In the case before the Supreme Court there were two key considerations:
- Whether representative proof of time spent donning and doffing makes a class unmanageable under Rule 23;
- Whether the class could be maintained when some putative class members did not work any uncompensated overtime.
The opinion focuses almost exclusively on the first question and the Court relies on its previous holding in Anderson v. Mt. Clemens which supplies the procedures for handling most wage and hour overtime cases. In that landmark 1946 decision, the Supreme Court held that where an employer failed to keep records, an employee can show the amount of unpaid work “as a matter of just and reasonable inference.” The employer argued that because each putative class member must show that he worked 40 or more hours in a given week, this inherently individual inquiry trumps any common analysis that could be applied using the representative sample.
The majority opinion argued that in many cases a representative sample is the only way to establish a defendant’s liability. Moreover, because this representative sample could be used in an individual case to establish the amount of time spent donning and doffing PPE it follows that it could also be used in a class wide case.
In this suit, as in Mt. Clemens, respondents sought to introduce a representative sample to fill an evidentiary gap created by the employer’s failure to keep adequate records. If the employees had proceeded with 3,344 individual lawsuits, each employee likely would have had to introduce [the Expert’s] study to prove the hours he or she worked. Rather than absolving the employees from proving individual injury, the representative evidence here was a permissible means of making that very showing
Hence, the representative proof of time worked, but not paid, could be used to meet the just and reasonable inference standard in Mt. Clemons and because any one individual could rely on it, it could be applied to the class.
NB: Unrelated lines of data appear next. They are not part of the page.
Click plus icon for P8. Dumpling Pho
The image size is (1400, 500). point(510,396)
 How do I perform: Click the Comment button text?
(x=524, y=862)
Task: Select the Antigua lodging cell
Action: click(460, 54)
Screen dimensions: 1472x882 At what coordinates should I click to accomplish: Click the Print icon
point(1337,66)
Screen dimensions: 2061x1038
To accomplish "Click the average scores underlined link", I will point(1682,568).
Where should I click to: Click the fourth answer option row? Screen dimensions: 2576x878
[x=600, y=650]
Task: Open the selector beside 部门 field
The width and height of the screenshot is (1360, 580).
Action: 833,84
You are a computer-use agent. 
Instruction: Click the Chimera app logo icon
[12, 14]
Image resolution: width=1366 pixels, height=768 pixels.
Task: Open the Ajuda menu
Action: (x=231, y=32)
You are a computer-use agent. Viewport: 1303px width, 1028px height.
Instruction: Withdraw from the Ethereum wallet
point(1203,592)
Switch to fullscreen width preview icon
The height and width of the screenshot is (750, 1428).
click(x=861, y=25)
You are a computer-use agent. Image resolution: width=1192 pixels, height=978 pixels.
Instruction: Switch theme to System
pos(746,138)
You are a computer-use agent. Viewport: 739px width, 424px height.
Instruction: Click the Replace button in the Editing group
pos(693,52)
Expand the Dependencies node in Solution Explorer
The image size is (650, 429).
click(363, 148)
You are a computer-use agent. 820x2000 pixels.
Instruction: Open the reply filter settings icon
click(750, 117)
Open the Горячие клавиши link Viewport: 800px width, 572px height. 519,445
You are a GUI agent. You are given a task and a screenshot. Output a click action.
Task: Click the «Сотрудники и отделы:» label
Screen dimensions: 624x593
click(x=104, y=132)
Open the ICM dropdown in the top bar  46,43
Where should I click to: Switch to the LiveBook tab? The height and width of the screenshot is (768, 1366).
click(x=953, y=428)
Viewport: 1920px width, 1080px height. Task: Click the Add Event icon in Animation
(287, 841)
The Court punted the second issue to the lower court. The employer argued that where there is no proof that all class members suffered an injury, the employees must provide a sufficiently reliable mechanism to ensure those members that have not suffered an injury were not awarded any damages and do not recover any damages. This issue became relevant because the jury did not award all the damages sought by the Plaintiffs and therefore, the proof offered by the Plaintiffs to calculate the amount of time worked to show that each putative class member had worked at least 40 hours was flawed. The Court concluded that there wasn’t enough information on the record to determine whether the allocation was sufficient and left that decision to the lower court to resolve.
In a concurring opinion, Justice Roberts fleshed out this issue more thoroughly and argued that because the jury verdict was entered as a dollar figure (and not in terms of minutes worked), it would be difficult to extrapolate how much unpaid time was awarded by the jury. Because the amount of unpaid time was not clear, the Plaintiffs may not be able to sufficiently show which class members worked more than 40 hours in a workweek (which is required to recover under the Federal wage and hour laws). In that circumstance, Justice Roberts concluded the jury award could not stand.